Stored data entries

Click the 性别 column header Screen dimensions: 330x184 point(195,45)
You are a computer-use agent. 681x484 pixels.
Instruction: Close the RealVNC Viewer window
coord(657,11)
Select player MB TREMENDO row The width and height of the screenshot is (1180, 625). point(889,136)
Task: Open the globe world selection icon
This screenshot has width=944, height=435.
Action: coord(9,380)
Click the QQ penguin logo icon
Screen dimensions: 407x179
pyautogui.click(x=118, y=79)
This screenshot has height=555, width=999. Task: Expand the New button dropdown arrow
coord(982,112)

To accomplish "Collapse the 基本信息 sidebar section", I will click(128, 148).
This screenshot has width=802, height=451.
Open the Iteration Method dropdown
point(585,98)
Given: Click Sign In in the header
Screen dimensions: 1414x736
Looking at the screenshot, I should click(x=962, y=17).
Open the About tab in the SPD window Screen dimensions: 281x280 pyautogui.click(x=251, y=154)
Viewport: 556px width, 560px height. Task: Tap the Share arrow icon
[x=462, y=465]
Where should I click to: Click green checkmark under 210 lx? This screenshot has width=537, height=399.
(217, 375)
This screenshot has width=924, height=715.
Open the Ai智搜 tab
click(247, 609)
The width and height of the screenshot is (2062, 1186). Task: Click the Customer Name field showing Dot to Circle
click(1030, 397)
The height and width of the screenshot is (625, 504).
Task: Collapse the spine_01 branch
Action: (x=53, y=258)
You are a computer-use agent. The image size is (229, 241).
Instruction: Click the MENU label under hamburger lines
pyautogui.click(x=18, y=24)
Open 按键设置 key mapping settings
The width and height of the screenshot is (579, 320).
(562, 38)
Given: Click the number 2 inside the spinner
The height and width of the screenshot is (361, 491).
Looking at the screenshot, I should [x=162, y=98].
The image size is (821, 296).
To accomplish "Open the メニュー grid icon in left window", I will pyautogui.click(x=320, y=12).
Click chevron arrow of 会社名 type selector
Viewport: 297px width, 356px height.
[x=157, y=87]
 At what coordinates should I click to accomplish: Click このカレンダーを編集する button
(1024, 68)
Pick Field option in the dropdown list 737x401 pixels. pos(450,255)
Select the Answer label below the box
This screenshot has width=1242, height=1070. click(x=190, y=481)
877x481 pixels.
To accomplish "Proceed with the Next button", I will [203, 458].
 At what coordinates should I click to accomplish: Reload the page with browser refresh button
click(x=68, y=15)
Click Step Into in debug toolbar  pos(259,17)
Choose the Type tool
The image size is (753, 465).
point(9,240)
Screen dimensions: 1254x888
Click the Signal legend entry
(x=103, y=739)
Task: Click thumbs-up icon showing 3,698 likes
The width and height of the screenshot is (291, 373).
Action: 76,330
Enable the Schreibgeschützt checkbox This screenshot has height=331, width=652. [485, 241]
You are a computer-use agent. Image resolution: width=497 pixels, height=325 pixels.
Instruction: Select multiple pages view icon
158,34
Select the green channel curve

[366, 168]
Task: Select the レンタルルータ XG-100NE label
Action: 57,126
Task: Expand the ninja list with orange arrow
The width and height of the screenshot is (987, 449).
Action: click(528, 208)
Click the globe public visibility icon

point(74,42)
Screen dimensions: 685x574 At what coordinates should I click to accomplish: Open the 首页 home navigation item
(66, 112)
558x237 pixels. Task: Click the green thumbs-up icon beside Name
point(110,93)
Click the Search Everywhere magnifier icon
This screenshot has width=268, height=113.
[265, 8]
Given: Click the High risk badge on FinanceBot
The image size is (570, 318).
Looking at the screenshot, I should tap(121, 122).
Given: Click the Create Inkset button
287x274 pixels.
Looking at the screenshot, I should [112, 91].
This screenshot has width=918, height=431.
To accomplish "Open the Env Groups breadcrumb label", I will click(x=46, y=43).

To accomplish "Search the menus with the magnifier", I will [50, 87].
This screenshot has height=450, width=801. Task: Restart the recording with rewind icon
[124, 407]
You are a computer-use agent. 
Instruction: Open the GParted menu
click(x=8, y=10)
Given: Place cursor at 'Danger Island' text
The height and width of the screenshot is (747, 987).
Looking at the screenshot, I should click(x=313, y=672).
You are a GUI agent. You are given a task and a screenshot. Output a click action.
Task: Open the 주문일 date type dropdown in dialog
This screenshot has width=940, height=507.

**What is being asked**
Reproduce exactly, with nothing added, the lines from the one that contains "287x274 pixels." to the end of the data.

**Exercise answer**
287x274 pixels.
Looking at the screenshot, I should [112, 91].
This screenshot has width=918, height=431.
To accomplish "Open the Env Groups breadcrumb label", I will click(x=46, y=43).

To accomplish "Search the menus with the magnifier", I will [50, 87].
This screenshot has height=450, width=801. Task: Restart the recording with rewind icon
[124, 407]
You are a computer-use agent. 
Instruction: Open the GParted menu
click(x=8, y=10)
Given: Place cursor at 'Danger Island' text
The height and width of the screenshot is (747, 987).
Looking at the screenshot, I should click(x=313, y=672).
You are a GUI agent. You are given a task and a screenshot. Output a click action.
Task: Open the 주문일 date type dropdown in dialog
This screenshot has width=940, height=507.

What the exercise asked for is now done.